I've noticed in some of my diary entries that I spend too much time focussing on others. I seem to spend alot of time worrying about other people. If someone is online regularly but suddenly stops I wonder where they are and worry if they're okay. If I txt someone and ask how they're doing but several days pass and I still have no reply, I worry. When the reality of it is they're probably just too busy to bother replying or to let me in on the fun times they're having without me. Some of the people I talk to only seem to want to know me when they have problems, when they need some advice or want to be complimented on how great they are so they can feel good about themselves, but as soon as they do they're off again and you don't see them for dust. (If you're reading this and think you fall into that category, just remember: It'd be nice to share the bad times AND the good times of your life. That's what real friends do.) I wonder sometimes who worries about me? Who would take time out of their day to send me a txt message to see if I was okay and actually mean it, not just use it as a gateway to unload their problems once I've lied and said "I'm okay. How are you?" because I'm not "okay" at the moment. I seem to be in this weird mood again clutching a feeling of loneliness wrapped up in uselessness of late. I feel like an outsider, struggling to fit in.

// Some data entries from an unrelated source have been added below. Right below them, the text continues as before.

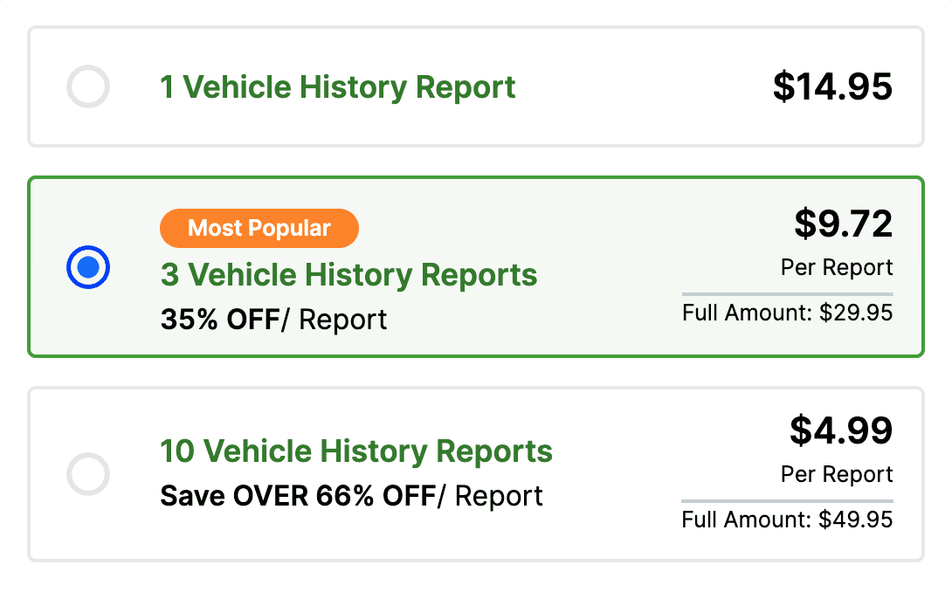Click the $4.99 per report price
The width and height of the screenshot is (952, 592).
(x=841, y=430)
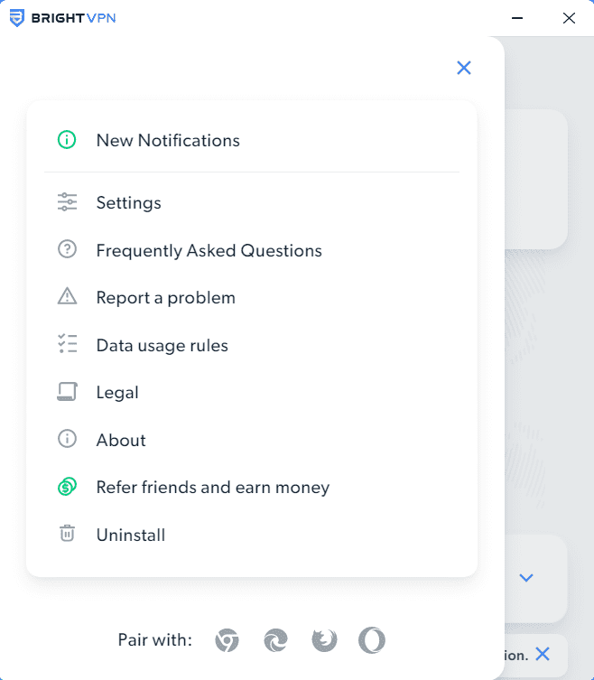This screenshot has width=594, height=680.
Task: Click the green dollar referral icon
Action: tap(67, 488)
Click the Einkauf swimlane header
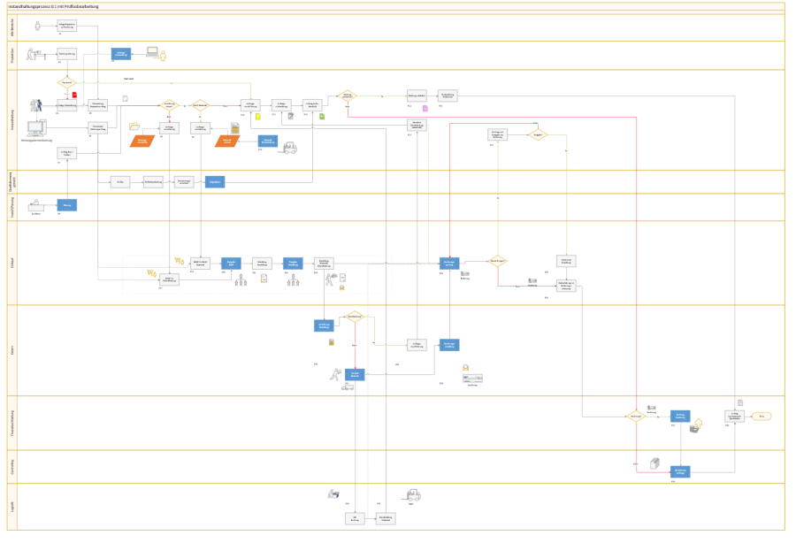The width and height of the screenshot is (796, 543). pyautogui.click(x=11, y=263)
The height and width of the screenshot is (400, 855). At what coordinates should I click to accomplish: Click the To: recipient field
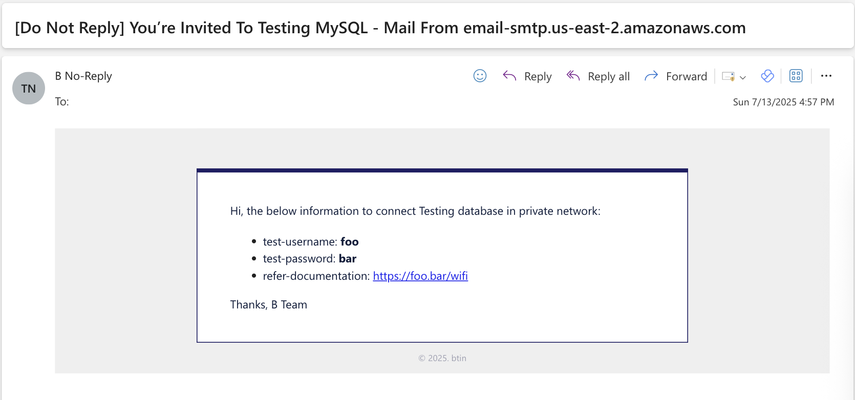tap(62, 102)
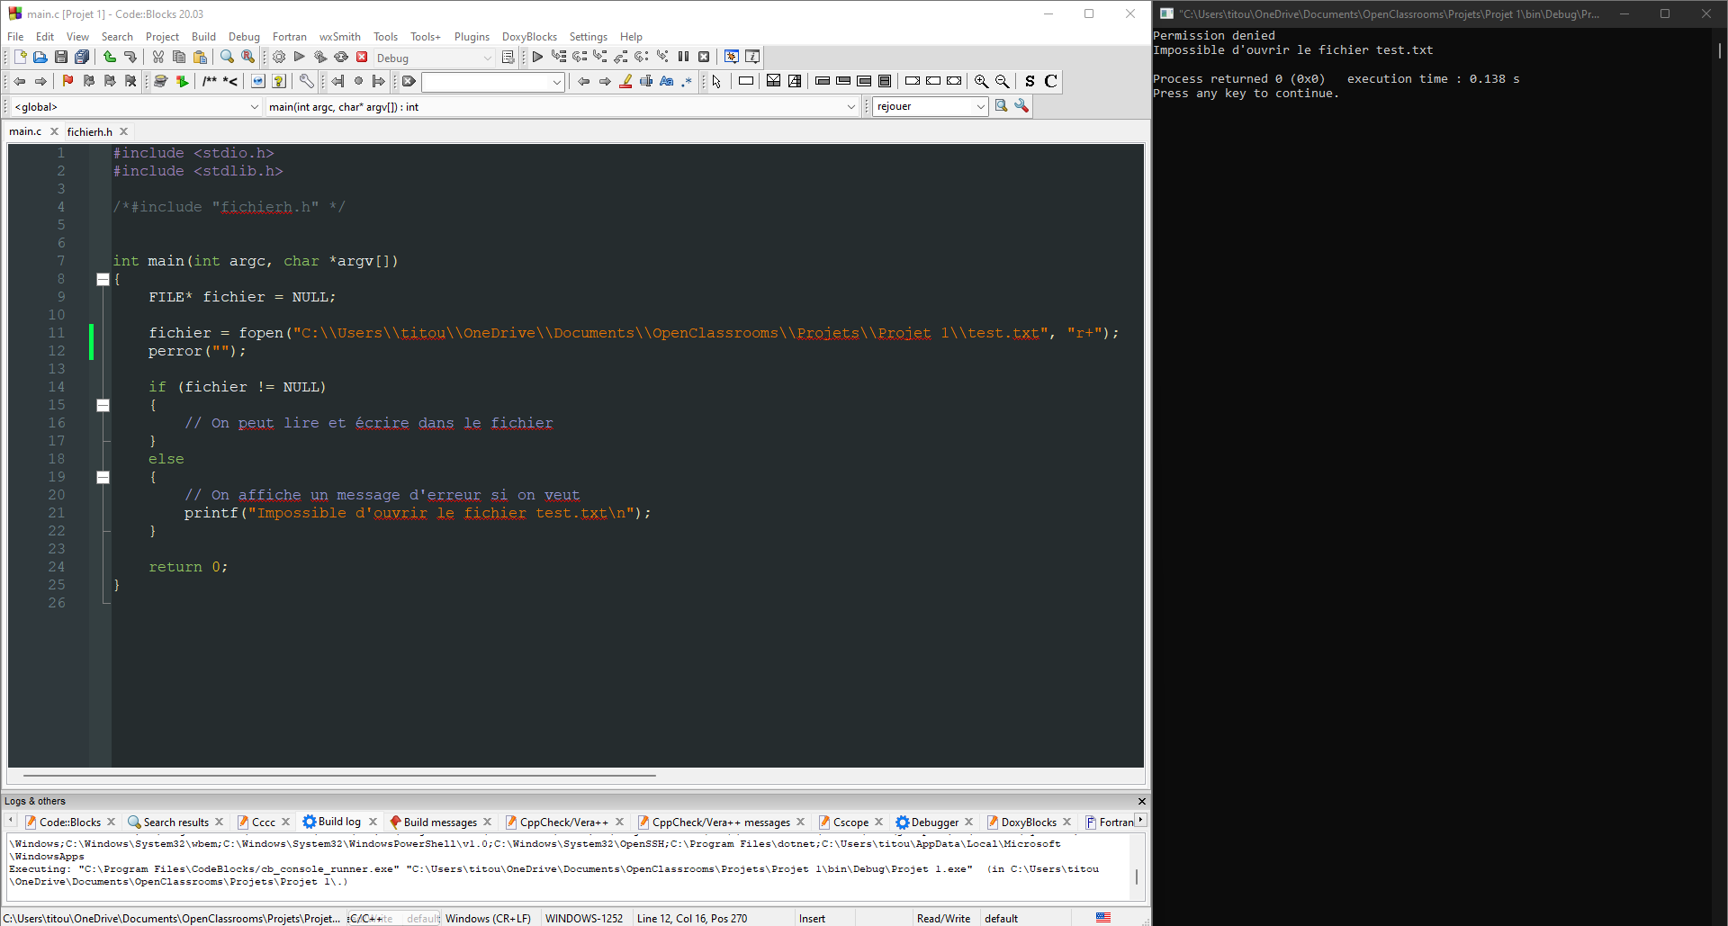Run the project with the Run icon
The width and height of the screenshot is (1728, 926).
[x=300, y=57]
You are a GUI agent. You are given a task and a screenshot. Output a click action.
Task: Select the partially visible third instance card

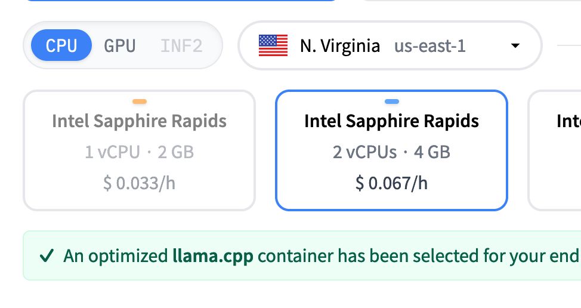pyautogui.click(x=555, y=150)
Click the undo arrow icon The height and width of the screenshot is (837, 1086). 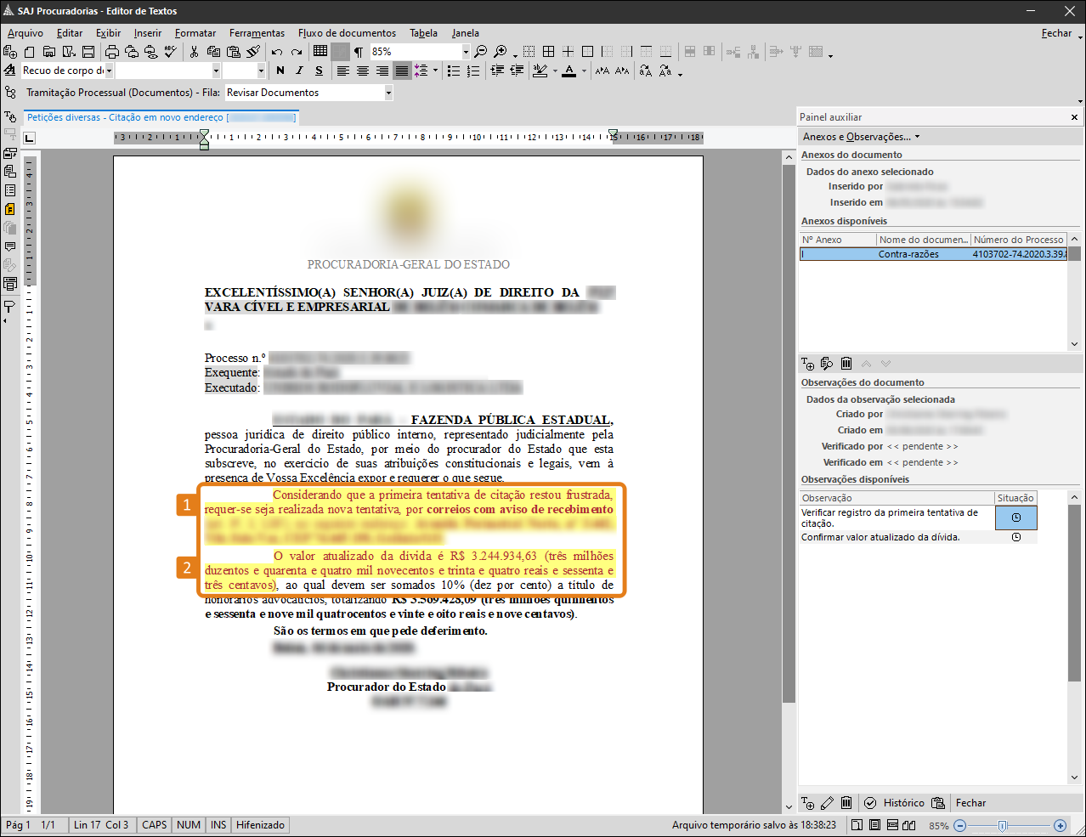point(277,52)
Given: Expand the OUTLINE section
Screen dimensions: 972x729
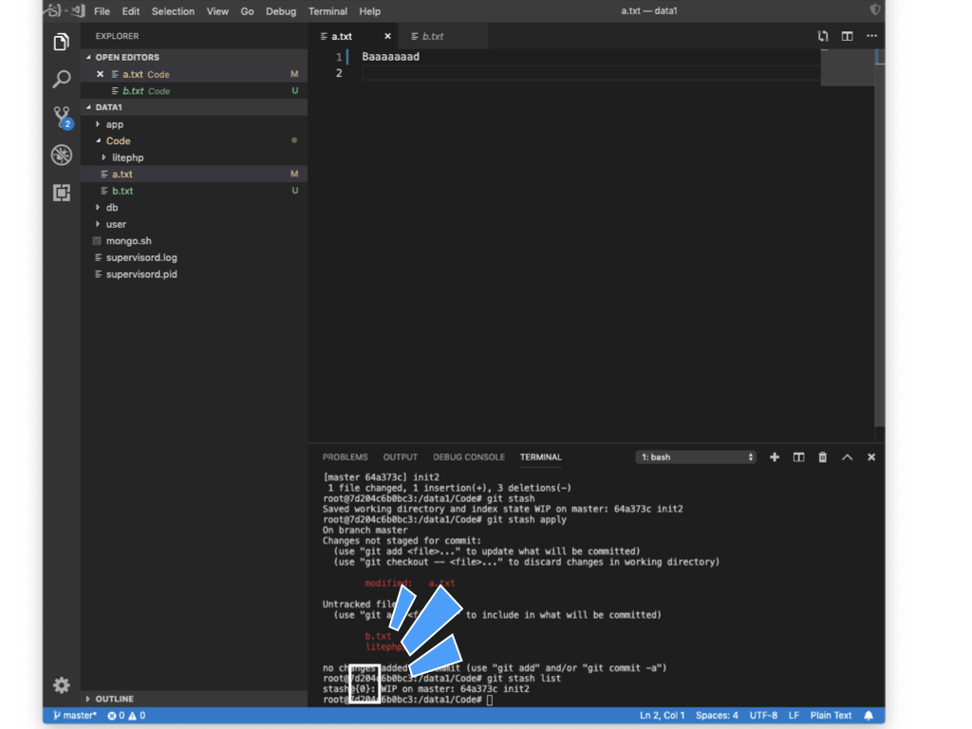Looking at the screenshot, I should click(x=114, y=699).
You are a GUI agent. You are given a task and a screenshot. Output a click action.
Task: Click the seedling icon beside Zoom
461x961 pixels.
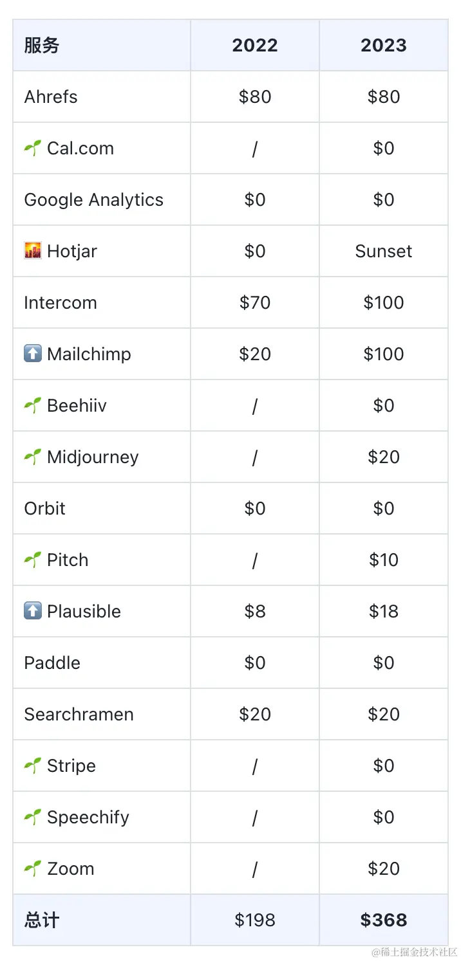[x=33, y=869]
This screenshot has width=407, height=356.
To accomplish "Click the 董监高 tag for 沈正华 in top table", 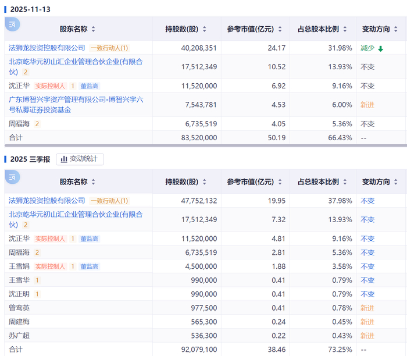I will 90,86.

I'm longing for someone to ask if I'm okay sometimes but I'm too scared to tell them I'm not most of the time, so they'll get the standard reply, whether they believe it or not remains to be seen. Some do, Some don't. Sometimes it can be days between anyone even asking. Obviously I know who cares. I'm not saying no-one gives a shit, but it does make me wonder sometimes just who cares. I've built this existence for myself so I shouldn't complain really. I wanted this, right? I wanted to push everyone away and live alone so to be moaning when they've gone is pretty pathetic even by my standards. I have some fabulous friends who really don't deserve the shit I bring to their door, yet the fact they're still around and put up with it/help me through it is just a testiment to how fabulous they really are. Everybody needs a cheering squad rooting them on and my cheerleaders are sensational. I don't need to name them because they definitely know who they are.

I think we'll leave it there for now. But I'll be back.